Goal of the exercise: Produce a verbatim copy of the lines from the one holding "Message: (28, 1963)" through the last line of the listing, and nothing else.

The records:
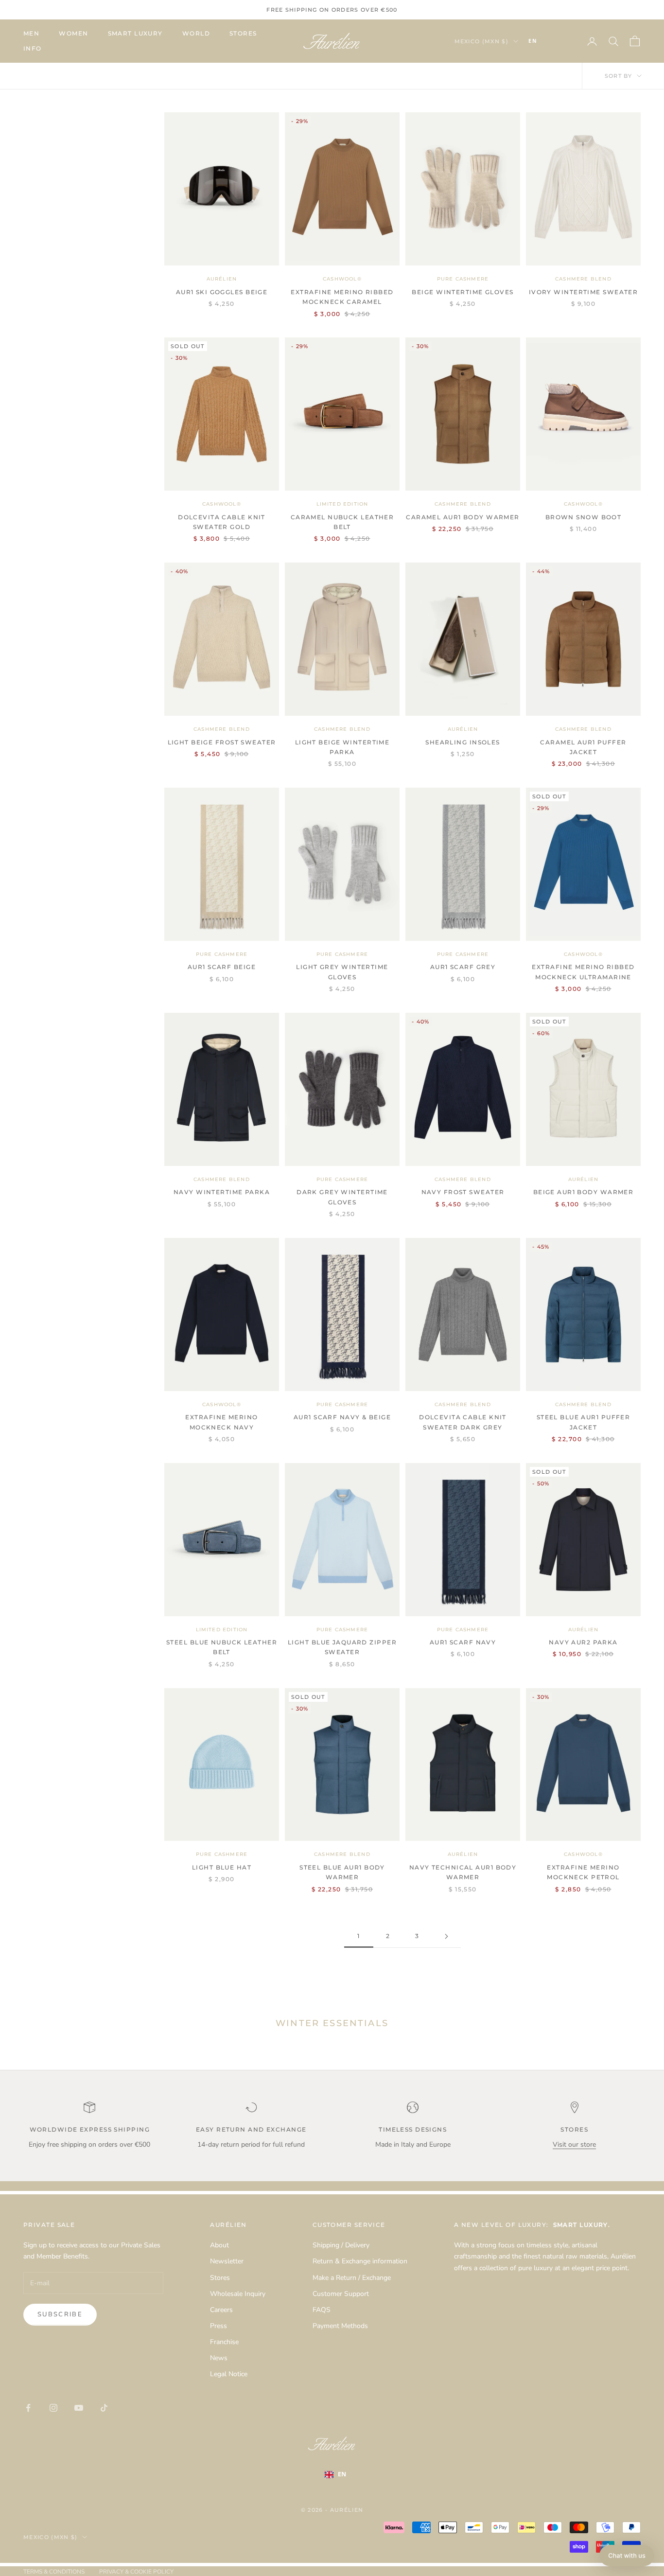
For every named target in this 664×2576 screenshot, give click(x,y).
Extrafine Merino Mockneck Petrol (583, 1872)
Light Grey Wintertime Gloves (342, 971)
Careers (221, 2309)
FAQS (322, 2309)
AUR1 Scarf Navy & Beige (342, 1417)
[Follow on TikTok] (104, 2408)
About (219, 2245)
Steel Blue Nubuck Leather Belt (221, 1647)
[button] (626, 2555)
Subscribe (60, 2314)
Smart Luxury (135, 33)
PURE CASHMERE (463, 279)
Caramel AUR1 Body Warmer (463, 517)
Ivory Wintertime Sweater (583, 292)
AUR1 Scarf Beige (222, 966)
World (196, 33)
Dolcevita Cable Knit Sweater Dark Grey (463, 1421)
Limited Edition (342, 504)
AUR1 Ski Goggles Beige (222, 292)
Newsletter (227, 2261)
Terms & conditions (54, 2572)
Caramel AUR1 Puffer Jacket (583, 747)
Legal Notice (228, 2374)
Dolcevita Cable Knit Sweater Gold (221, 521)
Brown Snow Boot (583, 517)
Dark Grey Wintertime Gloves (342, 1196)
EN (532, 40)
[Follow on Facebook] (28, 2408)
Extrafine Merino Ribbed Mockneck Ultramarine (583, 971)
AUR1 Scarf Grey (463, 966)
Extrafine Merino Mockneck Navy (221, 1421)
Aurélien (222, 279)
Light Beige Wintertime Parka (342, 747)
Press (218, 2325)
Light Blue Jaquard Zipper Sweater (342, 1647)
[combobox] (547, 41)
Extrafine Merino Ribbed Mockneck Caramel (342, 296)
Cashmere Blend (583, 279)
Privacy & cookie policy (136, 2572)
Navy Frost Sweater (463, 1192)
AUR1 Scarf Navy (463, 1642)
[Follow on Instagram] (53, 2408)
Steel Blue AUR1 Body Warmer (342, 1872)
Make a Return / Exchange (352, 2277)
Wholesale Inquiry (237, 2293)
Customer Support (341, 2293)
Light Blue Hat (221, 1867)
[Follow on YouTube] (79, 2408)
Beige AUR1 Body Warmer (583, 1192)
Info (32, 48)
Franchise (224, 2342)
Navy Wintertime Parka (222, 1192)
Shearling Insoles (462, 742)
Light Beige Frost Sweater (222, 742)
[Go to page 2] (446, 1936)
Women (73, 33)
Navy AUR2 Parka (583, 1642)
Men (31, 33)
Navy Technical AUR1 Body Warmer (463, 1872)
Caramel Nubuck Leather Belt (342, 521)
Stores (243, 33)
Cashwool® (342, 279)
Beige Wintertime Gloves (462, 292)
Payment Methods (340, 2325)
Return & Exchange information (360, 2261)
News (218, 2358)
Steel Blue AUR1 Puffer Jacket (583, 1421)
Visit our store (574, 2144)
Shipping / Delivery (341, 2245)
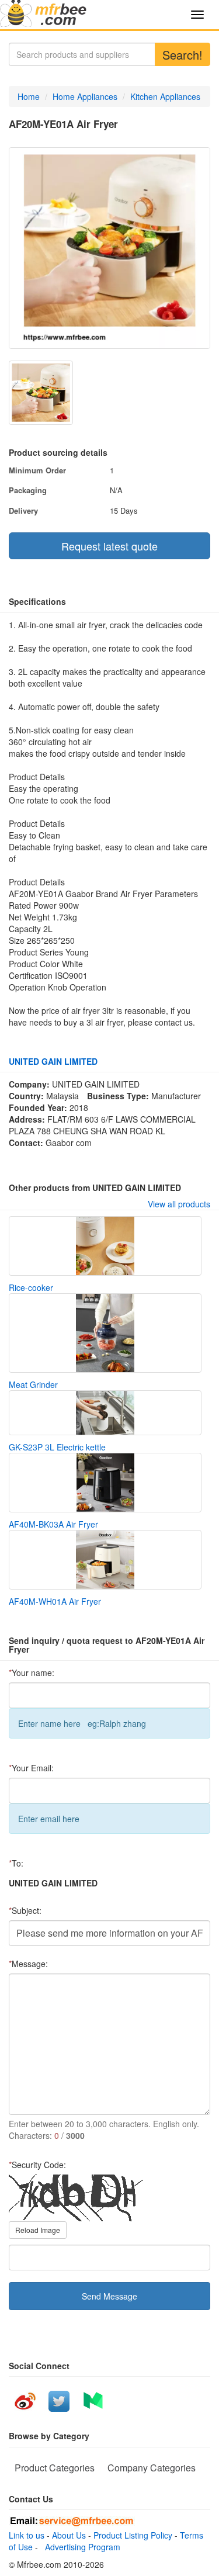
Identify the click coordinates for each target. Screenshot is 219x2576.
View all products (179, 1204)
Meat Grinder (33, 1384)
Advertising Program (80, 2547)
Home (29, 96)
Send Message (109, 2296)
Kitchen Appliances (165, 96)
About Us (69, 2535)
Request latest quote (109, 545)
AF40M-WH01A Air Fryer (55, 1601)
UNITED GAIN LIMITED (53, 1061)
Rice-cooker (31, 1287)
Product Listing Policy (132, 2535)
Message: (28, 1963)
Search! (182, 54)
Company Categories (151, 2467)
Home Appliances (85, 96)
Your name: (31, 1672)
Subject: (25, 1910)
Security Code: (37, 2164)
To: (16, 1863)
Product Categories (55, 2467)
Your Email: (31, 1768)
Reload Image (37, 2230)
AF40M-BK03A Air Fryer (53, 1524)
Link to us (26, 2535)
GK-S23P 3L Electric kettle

Solved problem:
Message: (28, 1963)
Search! (182, 54)
Company Categories (151, 2467)
Home Appliances (85, 96)
Your name: (31, 1672)
Subject: (25, 1910)
Security Code: (37, 2164)
To: (16, 1863)
Product Categories (55, 2467)
Your Email: (31, 1768)
Reload Image (37, 2230)
AF40M-BK03A Air Fryer (53, 1524)
Link to us (26, 2535)
GK-S23P 3L Electric kettle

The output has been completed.